• WORK INSTRUCTIONS:
Your answer must be the full listing, reproduced exactly, minus any pictures.

• DATA SUPPLIED:
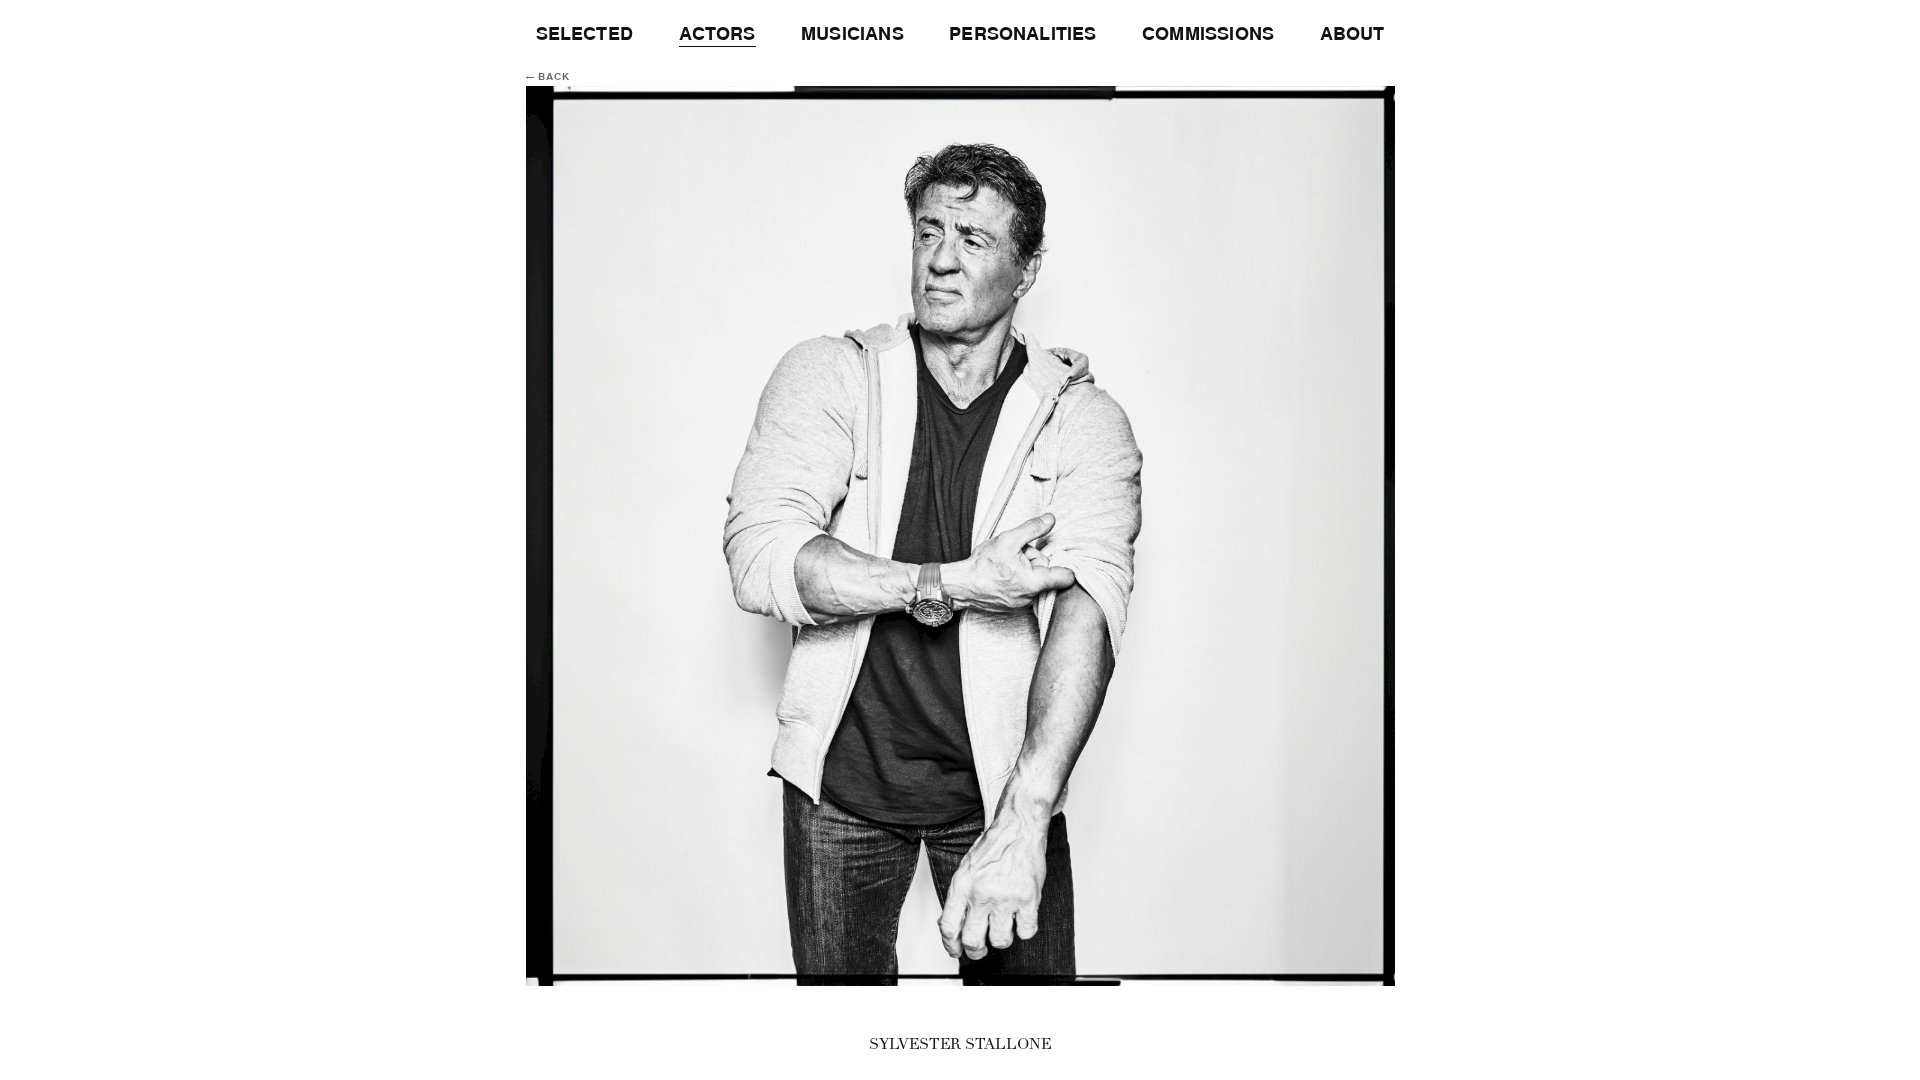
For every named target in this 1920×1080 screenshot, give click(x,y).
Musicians (852, 34)
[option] (960, 536)
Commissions (1208, 34)
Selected (584, 34)
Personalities (1022, 34)
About (1352, 34)
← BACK (548, 77)
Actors (717, 34)
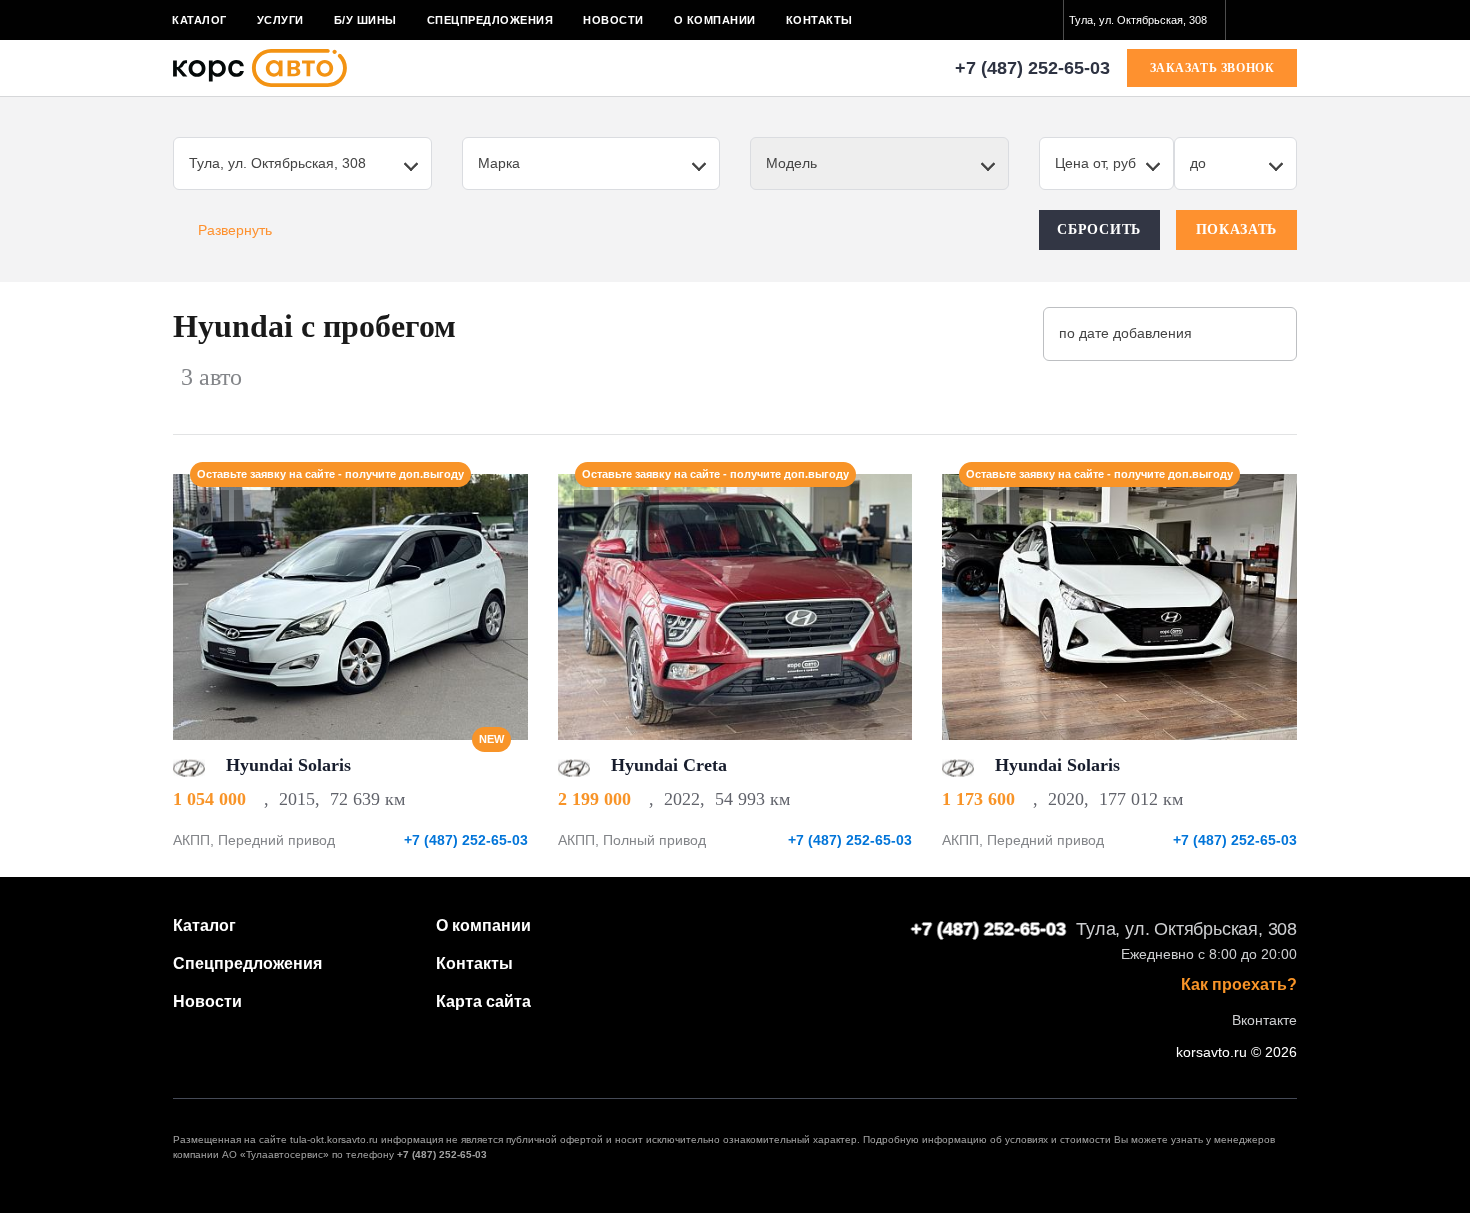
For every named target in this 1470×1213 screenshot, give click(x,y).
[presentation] (502, 607)
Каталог (199, 20)
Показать (1237, 229)
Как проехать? (1239, 985)
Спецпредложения (490, 20)
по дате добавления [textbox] (1125, 333)
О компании (715, 20)
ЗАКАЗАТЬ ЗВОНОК (1212, 68)
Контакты (819, 20)
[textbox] (1144, 20)
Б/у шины (365, 20)
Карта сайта (483, 1001)
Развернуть (235, 230)
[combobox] (1144, 20)
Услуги (280, 20)
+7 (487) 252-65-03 (1032, 68)
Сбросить (1099, 229)
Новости (613, 20)
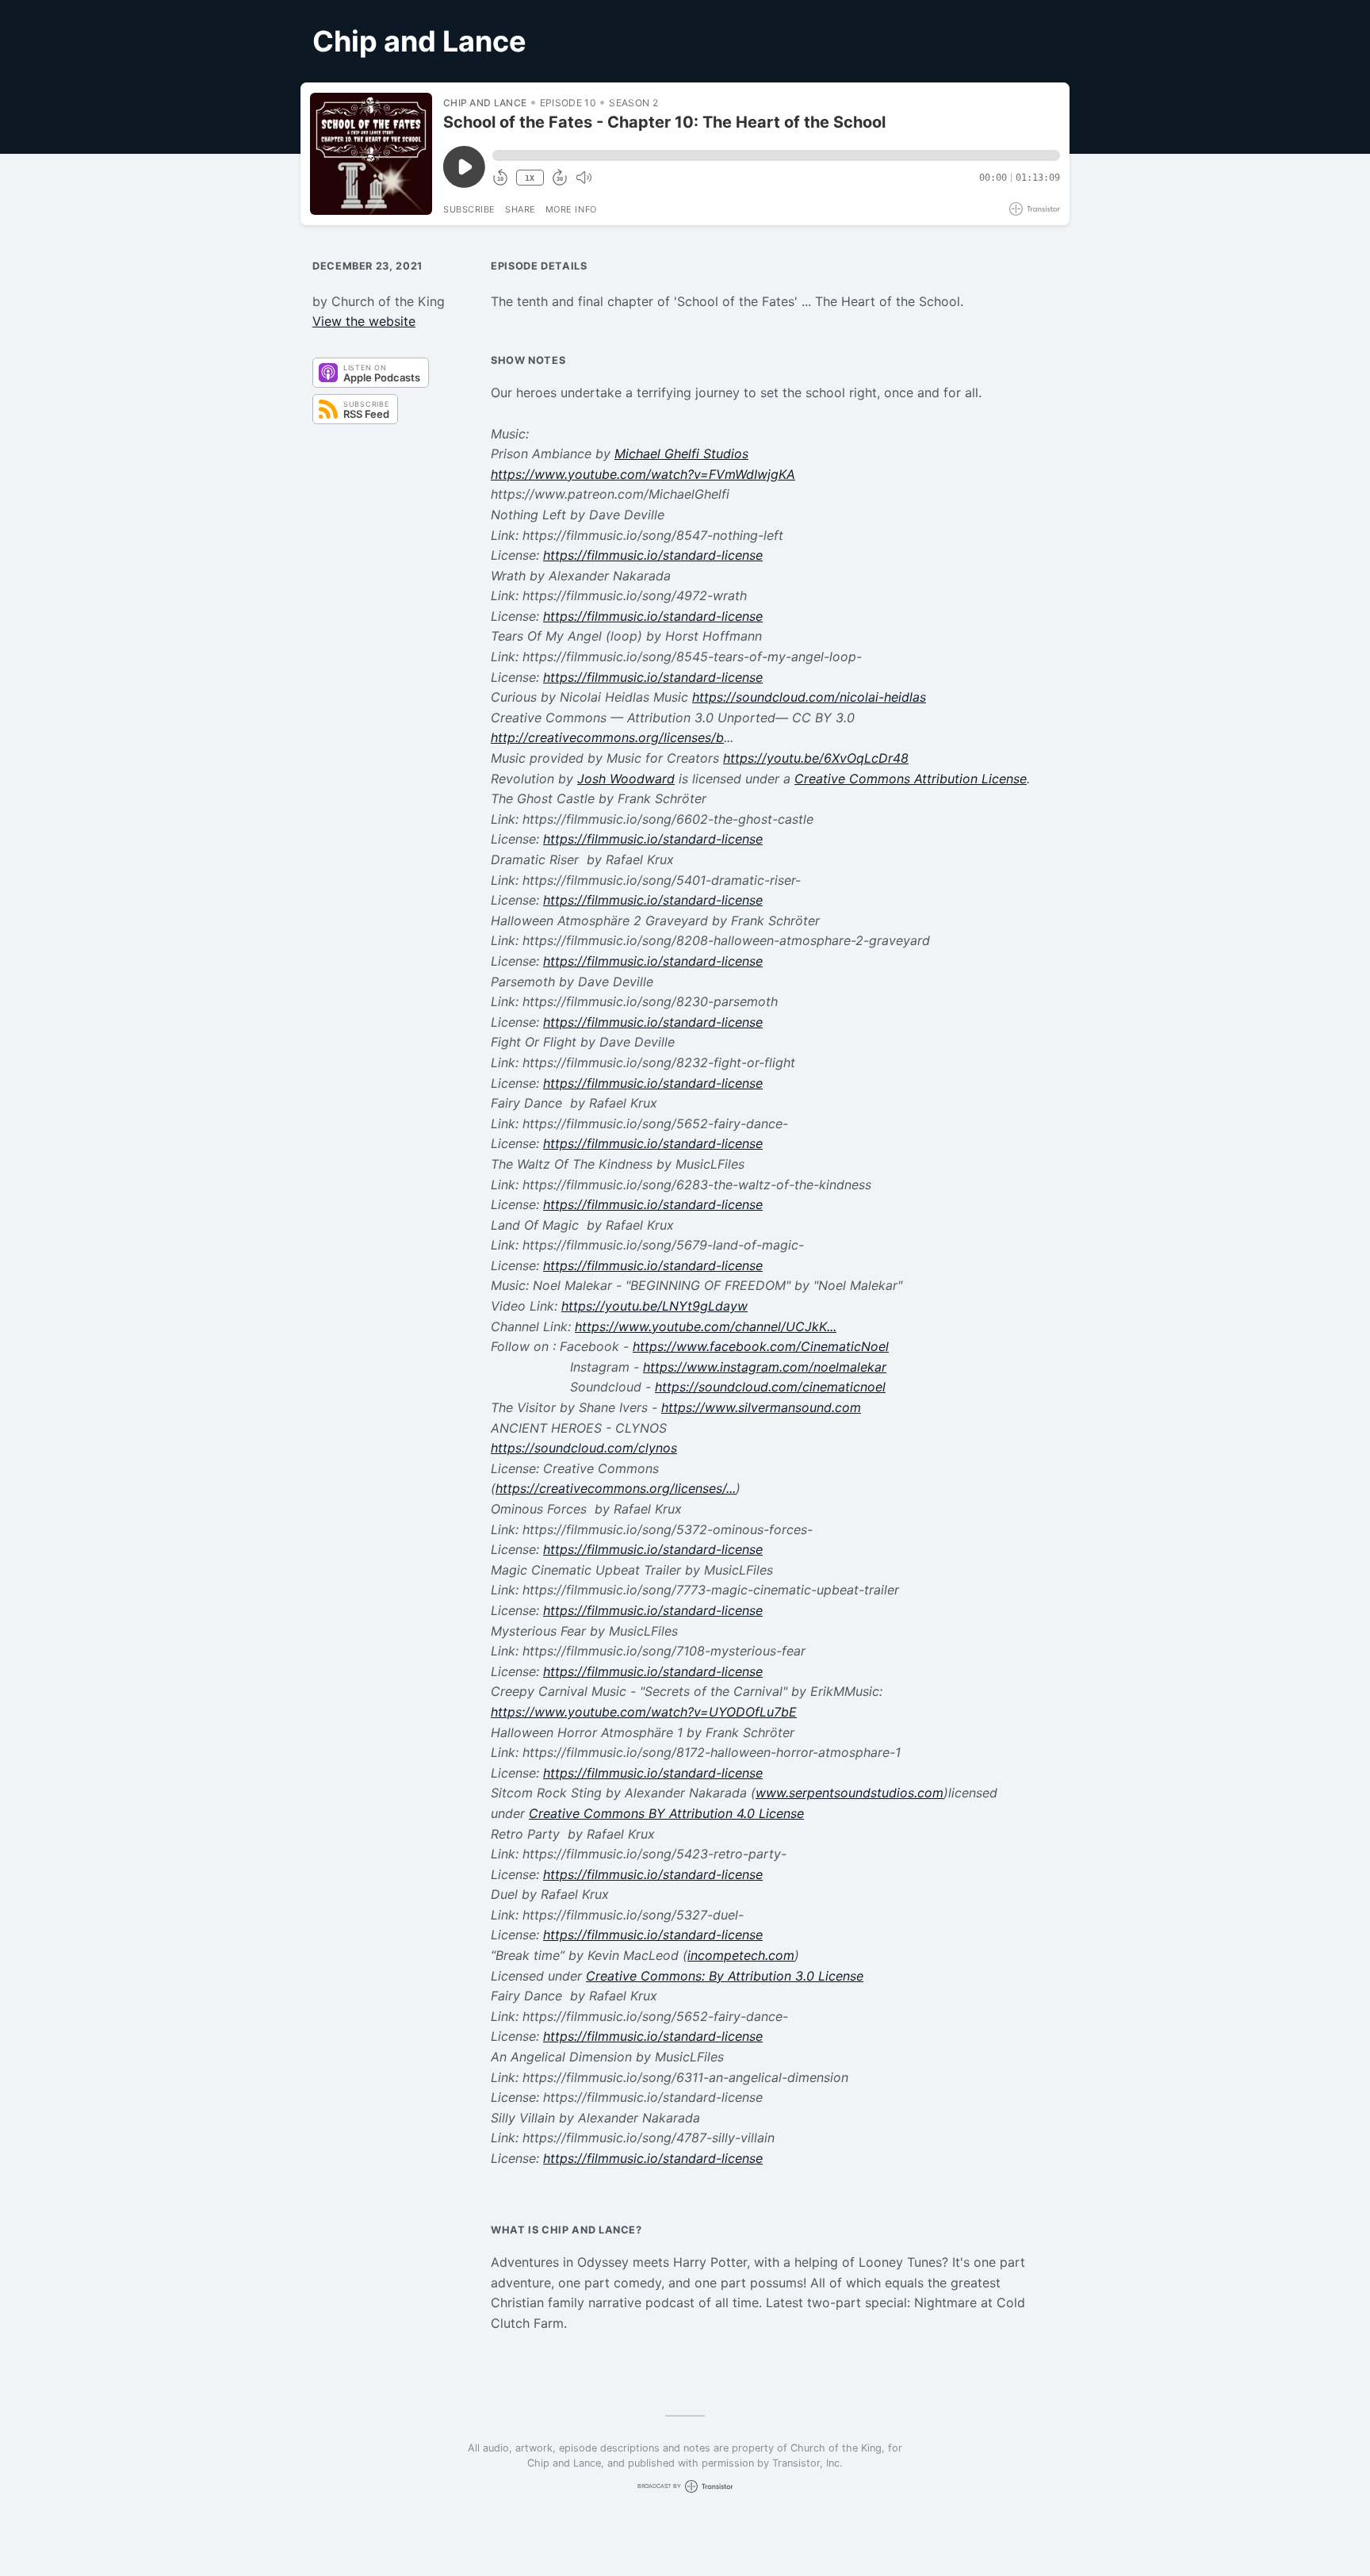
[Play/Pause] (371, 154)
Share (520, 209)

• FINISHED EXERCISE:
For every named target in this 1920×1080 screenshot, give click(x,y).
Musicians (852, 34)
[option] (960, 536)
Commissions (1208, 34)
Selected (584, 34)
Personalities (1022, 34)
About (1352, 34)
← BACK (548, 77)
Actors (717, 34)
For every named target in this 1470×1213 screenshot, give click(x,y).
[presentation] (502, 607)
Каталог (199, 20)
Показать (1237, 229)
Как проехать? (1239, 985)
Спецпредложения (490, 20)
по дате добавления [textbox] (1125, 333)
О компании (715, 20)
ЗАКАЗАТЬ ЗВОНОК (1212, 68)
Контакты (819, 20)
[textbox] (1144, 20)
Б/у шины (365, 20)
Карта сайта (483, 1001)
Развернуть (235, 230)
[combobox] (1144, 20)
Услуги (280, 20)
+7 (487) 252-65-03 (1032, 68)
Сбросить (1099, 229)
Новости (613, 20)
[Play/Pause] (371, 154)
Share (520, 209)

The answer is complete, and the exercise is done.